Болезнь выбила его из колеи. Здоровье было, несомненно, подорвано. А денег требовалось много, лечение съело немалую долю сбережений. Всем детям нужно помогать (а у детей уже свои дети!). Борис никак не устроится, ему нужна помощь. Федор в Америке, ищет работу. Лидия и Татьяна задумали делать фильм — для этого потребны средства. Дася еще совсем мала…

Он уже задумывался о том, чтобы продать свое имение Сен-Шан де Люз, но время было трудное, покупателей сыскать нелегко. «Все считают меня разоренным. Просто один ужас!! А налоги увеличили. Все друг друга боятся, и поэтому все вооружаются и вооружаются, а на это мы и платим непомерные налоги. Толкуют о мире, а за пазухой держат ножи. Черт их всех раздери!!! Вообще, сия цивилизация надоела мне хуже горькой редьки».

К осени после длительного отдыха он стал поправляться и вновь был полон планов на будущее.

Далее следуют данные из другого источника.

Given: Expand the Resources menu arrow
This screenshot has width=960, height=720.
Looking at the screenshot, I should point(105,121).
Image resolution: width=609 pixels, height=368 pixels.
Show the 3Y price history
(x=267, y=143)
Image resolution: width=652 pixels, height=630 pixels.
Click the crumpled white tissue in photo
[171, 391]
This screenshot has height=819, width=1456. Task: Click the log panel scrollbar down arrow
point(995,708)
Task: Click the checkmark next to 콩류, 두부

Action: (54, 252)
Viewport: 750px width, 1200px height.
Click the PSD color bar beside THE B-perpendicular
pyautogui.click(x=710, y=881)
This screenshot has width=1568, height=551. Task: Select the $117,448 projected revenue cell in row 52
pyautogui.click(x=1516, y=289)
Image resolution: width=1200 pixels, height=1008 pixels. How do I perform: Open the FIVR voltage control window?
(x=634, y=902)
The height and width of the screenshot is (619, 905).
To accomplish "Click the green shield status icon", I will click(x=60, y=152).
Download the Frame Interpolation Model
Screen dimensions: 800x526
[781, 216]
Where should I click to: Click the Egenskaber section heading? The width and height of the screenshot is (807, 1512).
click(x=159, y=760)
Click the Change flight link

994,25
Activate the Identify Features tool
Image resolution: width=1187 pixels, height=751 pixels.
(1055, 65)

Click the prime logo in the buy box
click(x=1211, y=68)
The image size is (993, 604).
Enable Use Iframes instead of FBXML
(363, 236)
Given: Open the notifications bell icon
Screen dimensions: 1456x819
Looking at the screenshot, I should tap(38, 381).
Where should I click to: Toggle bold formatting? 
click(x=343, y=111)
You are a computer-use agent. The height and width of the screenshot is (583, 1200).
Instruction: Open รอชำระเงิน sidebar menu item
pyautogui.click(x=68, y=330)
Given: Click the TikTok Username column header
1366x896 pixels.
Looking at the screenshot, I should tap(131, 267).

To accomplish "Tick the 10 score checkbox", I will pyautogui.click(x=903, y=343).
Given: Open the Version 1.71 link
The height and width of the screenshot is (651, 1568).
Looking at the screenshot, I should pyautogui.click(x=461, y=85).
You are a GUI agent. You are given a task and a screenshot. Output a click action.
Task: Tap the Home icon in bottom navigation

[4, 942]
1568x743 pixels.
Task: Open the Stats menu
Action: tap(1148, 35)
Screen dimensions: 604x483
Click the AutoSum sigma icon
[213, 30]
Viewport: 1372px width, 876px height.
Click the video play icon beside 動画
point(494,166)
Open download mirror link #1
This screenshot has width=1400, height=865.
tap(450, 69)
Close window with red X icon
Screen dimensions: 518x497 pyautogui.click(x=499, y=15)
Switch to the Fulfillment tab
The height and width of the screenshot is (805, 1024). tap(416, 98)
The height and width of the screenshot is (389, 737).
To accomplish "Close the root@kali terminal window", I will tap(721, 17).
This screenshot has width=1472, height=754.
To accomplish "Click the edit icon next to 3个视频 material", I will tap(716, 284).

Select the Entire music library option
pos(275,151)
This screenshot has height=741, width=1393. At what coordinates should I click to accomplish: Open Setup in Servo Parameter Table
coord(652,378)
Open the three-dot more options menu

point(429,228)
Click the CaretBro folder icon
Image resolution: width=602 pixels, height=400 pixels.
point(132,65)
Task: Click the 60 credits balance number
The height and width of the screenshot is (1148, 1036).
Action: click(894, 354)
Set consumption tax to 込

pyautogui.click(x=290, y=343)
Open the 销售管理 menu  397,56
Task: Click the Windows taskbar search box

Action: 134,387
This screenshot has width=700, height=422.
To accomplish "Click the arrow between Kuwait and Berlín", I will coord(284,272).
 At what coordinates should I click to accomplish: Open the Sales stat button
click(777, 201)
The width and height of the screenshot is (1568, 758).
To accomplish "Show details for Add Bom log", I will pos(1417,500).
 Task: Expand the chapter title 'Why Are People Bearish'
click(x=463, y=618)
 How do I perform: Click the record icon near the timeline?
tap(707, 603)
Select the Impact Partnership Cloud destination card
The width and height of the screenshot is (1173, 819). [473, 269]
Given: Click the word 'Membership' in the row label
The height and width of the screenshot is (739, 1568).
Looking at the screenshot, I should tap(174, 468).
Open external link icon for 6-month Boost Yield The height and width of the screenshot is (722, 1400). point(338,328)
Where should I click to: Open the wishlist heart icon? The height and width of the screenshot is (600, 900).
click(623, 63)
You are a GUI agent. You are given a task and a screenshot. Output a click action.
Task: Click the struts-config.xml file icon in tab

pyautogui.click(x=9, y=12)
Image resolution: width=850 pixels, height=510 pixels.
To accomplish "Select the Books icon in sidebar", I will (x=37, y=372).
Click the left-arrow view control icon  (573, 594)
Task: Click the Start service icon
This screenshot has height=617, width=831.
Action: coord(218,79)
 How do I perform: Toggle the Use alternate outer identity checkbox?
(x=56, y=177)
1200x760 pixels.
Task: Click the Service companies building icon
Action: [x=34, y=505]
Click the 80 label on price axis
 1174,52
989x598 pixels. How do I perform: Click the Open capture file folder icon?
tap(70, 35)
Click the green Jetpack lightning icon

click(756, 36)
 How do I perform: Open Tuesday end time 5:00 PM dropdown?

Он понимал, что в 1937 году, когда исполнится сотая годовщина со дня гибели Пушкина, весь мир откликнется на эту дату. Для него Пушкин был величайшим из великих художников мира. С ним он не разлучался. Борис Годунов — это же Пушкин! Мельник — это же Пушкин! Самые любимые им романсы написаны на слова Пушкина. Он считал, что в долгу перед великим русским поэтом. Ах, если бы ему по голосу была партия Германа в «Пиковой даме»! Это была бы его лучшая оперная роль. Но Германа ему никогда не спеть. Есть «Алеко» с прекрасной музыкой Рахманинова. Что, если бы он вновь спел Алеко, загримировавшись Пушкиным? Ведь в «Алеко», — говорил Шаляпин, — поэт вывел себя самого!.. Он загорелся этой мыслью и даже сделал попытки найти литератора, который создал бы новый вариант либретто для оперы Рахманинова. Но этому не суждено было сбыться.

А пока он предпринял огромное, утомительное турне, как будто не задумываясь о своем физическом состоянии. Зальцбург, затем Париж, где пел в Русской опере, а далее: Белград, Загреб, Будапешт, Берлин, Вена, Хельсинки, Копенгаген, Осло. Когда выступал в Хельсинки, очень хотелось съездить в Куоккалу, где в свое время жил Репин, чтобы, сидя на берегу Финского залива, хоть издали поглядеть на Ленинград. Не успел, маршрут гастролей снова понес его вперед. Но концерты в Финляндии особо запомнились: «Принимали меня в Хельсинках, как будто бы я был в России, даже городовые финны, ненавидящие говорить по-русски, на пристани кричали на толпу: „Осади назад“, „Дай дорогу“».